== Problem statement ==
Go through the data and copy each line where the word "agent" shows up.

== Source data ==

/---

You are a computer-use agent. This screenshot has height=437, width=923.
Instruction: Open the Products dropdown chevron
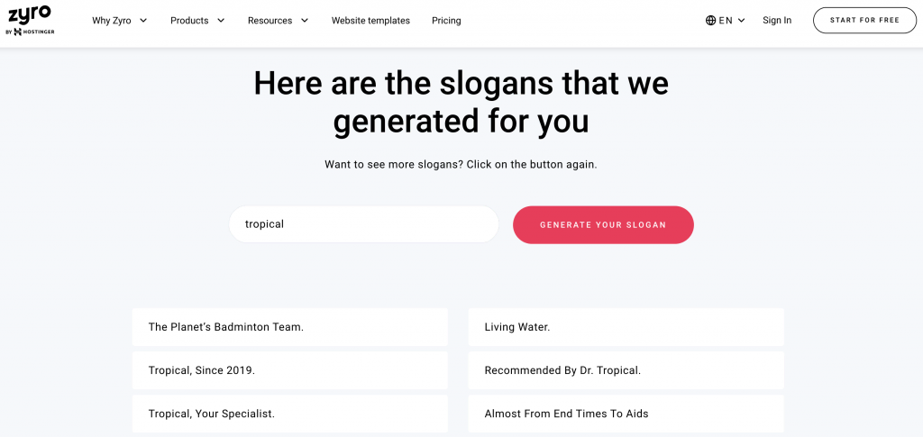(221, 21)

\---
/---

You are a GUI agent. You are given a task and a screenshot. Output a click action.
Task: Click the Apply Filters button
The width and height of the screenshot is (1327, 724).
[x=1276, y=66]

\---

== Answer section ==
You are a computer-use agent. This screenshot has height=437, width=923.
You are a GUI agent. You are given a task and a screenshot. Output a click action.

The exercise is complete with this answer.